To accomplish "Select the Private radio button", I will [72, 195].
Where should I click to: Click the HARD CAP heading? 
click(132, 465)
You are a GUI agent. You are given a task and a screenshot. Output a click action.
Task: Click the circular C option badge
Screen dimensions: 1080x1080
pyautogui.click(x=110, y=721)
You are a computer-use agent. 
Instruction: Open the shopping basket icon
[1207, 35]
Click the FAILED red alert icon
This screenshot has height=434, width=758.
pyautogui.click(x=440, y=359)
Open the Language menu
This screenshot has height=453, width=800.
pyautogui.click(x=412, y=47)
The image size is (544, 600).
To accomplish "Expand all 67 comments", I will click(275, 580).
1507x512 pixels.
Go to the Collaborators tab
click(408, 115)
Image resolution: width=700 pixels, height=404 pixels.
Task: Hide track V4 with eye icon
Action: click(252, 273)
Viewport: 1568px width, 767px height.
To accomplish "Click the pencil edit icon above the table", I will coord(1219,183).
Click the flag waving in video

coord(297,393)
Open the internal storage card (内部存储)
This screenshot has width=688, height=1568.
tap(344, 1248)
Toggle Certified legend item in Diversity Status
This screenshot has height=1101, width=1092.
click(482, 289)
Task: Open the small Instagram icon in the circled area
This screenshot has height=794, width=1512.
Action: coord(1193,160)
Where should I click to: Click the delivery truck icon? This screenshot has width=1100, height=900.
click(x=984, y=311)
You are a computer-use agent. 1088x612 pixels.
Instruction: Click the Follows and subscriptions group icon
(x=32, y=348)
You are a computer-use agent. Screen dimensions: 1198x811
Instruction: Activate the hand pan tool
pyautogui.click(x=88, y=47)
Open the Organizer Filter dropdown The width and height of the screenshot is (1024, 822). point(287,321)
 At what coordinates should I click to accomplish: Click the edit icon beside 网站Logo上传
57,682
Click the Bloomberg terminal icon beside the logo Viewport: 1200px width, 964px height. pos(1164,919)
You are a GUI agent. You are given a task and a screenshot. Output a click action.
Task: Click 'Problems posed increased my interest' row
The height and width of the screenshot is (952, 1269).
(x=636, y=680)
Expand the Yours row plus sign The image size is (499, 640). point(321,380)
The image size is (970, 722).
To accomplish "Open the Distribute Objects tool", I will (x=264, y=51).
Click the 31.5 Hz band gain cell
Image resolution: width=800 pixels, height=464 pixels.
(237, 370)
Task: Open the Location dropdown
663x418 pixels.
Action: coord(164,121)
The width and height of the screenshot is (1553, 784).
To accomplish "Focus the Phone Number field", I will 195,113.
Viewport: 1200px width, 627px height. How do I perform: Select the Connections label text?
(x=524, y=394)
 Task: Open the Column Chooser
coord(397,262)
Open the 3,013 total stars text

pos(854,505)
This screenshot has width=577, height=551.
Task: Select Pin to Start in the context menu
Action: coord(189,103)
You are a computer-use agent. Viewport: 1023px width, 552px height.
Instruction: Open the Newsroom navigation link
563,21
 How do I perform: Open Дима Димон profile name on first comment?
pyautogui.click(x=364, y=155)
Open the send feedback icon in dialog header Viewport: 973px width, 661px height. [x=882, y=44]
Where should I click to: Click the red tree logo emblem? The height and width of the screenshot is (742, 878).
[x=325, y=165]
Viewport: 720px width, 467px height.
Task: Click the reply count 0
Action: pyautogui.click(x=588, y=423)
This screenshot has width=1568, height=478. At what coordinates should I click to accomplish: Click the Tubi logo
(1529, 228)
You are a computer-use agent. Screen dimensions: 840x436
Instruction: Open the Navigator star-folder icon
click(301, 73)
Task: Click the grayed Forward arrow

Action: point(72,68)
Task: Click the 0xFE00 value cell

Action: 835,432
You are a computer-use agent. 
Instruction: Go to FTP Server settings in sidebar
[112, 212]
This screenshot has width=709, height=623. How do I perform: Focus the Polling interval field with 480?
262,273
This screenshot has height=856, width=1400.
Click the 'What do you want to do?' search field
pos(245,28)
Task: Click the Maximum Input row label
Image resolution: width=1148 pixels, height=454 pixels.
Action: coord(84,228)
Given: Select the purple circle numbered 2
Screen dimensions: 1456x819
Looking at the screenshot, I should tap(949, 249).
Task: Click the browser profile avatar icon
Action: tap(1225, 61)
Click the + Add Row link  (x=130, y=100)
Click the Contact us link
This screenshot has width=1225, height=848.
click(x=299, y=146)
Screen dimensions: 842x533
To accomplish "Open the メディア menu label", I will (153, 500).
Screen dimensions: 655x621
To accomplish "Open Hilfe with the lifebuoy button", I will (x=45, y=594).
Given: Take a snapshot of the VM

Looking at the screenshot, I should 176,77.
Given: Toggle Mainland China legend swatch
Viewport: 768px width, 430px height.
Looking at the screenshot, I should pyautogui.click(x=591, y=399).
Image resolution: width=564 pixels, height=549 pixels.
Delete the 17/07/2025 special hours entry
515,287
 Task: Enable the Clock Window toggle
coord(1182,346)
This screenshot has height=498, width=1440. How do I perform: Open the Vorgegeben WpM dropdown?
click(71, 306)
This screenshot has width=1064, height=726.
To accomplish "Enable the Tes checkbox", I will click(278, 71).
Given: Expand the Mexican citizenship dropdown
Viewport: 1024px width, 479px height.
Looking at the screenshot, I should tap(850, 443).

= = = = =

**TASK ITEM:** Write out the complete set of records exactly as given.

**ANSWER TO THIS TASK:**
To accomplish "Select the Private radio button", I will [72, 195].
Where should I click to: Click the HARD CAP heading? 
click(132, 465)
You are a GUI agent. You are given a task and a screenshot. Output a click action.
Task: Click the circular C option badge
Screen dimensions: 1080x1080
pyautogui.click(x=110, y=721)
You are a computer-use agent. 
Instruction: Open the shopping basket icon
[1207, 35]
Click the FAILED red alert icon
This screenshot has height=434, width=758.
pyautogui.click(x=440, y=359)
Open the Language menu
This screenshot has height=453, width=800.
pyautogui.click(x=412, y=47)
The image size is (544, 600).
To accomplish "Expand all 67 comments", I will click(275, 580).
1507x512 pixels.
Go to the Collaborators tab
click(408, 115)
Image resolution: width=700 pixels, height=404 pixels.
Task: Hide track V4 with eye icon
Action: click(252, 273)
Viewport: 1568px width, 767px height.
To accomplish "Click the pencil edit icon above the table", I will coord(1219,183).
Click the flag waving in video

coord(297,393)
Open the internal storage card (内部存储)
This screenshot has width=688, height=1568.
tap(344, 1248)
Toggle Certified legend item in Diversity Status
This screenshot has height=1101, width=1092.
click(482, 289)
Task: Open the small Instagram icon in the circled area
This screenshot has height=794, width=1512.
Action: coord(1193,160)
Where should I click to: Click the delivery truck icon? This screenshot has width=1100, height=900.
click(x=984, y=311)
You are a computer-use agent. 1088x612 pixels.
Instruction: Click the Follows and subscriptions group icon
(x=32, y=348)
You are a computer-use agent. Screen dimensions: 1198x811
Instruction: Activate the hand pan tool
pyautogui.click(x=88, y=47)
Open the Organizer Filter dropdown The width and height of the screenshot is (1024, 822). point(287,321)
 At what coordinates should I click to accomplish: Click the edit icon beside 网站Logo上传
57,682
Click the Bloomberg terminal icon beside the logo Viewport: 1200px width, 964px height. pos(1164,919)
You are a GUI agent. You are given a task and a screenshot. Output a click action.
Task: Click 'Problems posed increased my interest' row
The height and width of the screenshot is (952, 1269).
(x=636, y=680)
Expand the Yours row plus sign The image size is (499, 640). point(321,380)
The image size is (970, 722).
To accomplish "Open the Distribute Objects tool", I will (x=264, y=51).
Click the 31.5 Hz band gain cell
Image resolution: width=800 pixels, height=464 pixels.
(237, 370)
Task: Open the Location dropdown
663x418 pixels.
Action: coord(164,121)
The width and height of the screenshot is (1553, 784).
To accomplish "Focus the Phone Number field", I will 195,113.
Viewport: 1200px width, 627px height. How do I perform: Select the Connections label text?
(x=524, y=394)
 Task: Open the Column Chooser
coord(397,262)
Open the 3,013 total stars text

pos(854,505)
This screenshot has width=577, height=551.
Task: Select Pin to Start in the context menu
Action: coord(189,103)
You are a computer-use agent. Viewport: 1023px width, 552px height.
Instruction: Open the Newsroom navigation link
563,21
 How do I perform: Open Дима Димон profile name on first comment?
pyautogui.click(x=364, y=155)
Open the send feedback icon in dialog header Viewport: 973px width, 661px height. [x=882, y=44]
Where should I click to: Click the red tree logo emblem? The height and width of the screenshot is (742, 878).
[x=325, y=165]
Viewport: 720px width, 467px height.
Task: Click the reply count 0
Action: pyautogui.click(x=588, y=423)
This screenshot has width=1568, height=478. At what coordinates should I click to accomplish: Click the Tubi logo
(1529, 228)
You are a computer-use agent. Screen dimensions: 840x436
Instruction: Open the Navigator star-folder icon
click(301, 73)
Task: Click the grayed Forward arrow

Action: point(72,68)
Task: Click the 0xFE00 value cell

Action: 835,432
You are a computer-use agent. 
Instruction: Go to FTP Server settings in sidebar
[112, 212]
This screenshot has width=709, height=623. How do I perform: Focus the Polling interval field with 480?
262,273
This screenshot has height=856, width=1400.
Click the 'What do you want to do?' search field
pos(245,28)
Task: Click the Maximum Input row label
Image resolution: width=1148 pixels, height=454 pixels.
Action: coord(84,228)
Given: Select the purple circle numbered 2
Screen dimensions: 1456x819
Looking at the screenshot, I should tap(949, 249).
Task: Click the browser profile avatar icon
Action: tap(1225, 61)
Click the + Add Row link  (x=130, y=100)
Click the Contact us link
This screenshot has width=1225, height=848.
click(x=299, y=146)
Screen dimensions: 842x533
To accomplish "Open the メディア menu label", I will (153, 500).
Screen dimensions: 655x621
To accomplish "Open Hilfe with the lifebuoy button", I will (x=45, y=594).
Given: Take a snapshot of the VM

Looking at the screenshot, I should 176,77.
Given: Toggle Mainland China legend swatch
Viewport: 768px width, 430px height.
Looking at the screenshot, I should pyautogui.click(x=591, y=399).
Image resolution: width=564 pixels, height=549 pixels.
Delete the 17/07/2025 special hours entry
515,287
 Task: Enable the Clock Window toggle
coord(1182,346)
This screenshot has height=498, width=1440. How do I perform: Open the Vorgegeben WpM dropdown?
click(71, 306)
This screenshot has width=1064, height=726.
To accomplish "Enable the Tes checkbox", I will click(278, 71).
Given: Expand the Mexican citizenship dropdown
Viewport: 1024px width, 479px height.
Looking at the screenshot, I should tap(850, 443).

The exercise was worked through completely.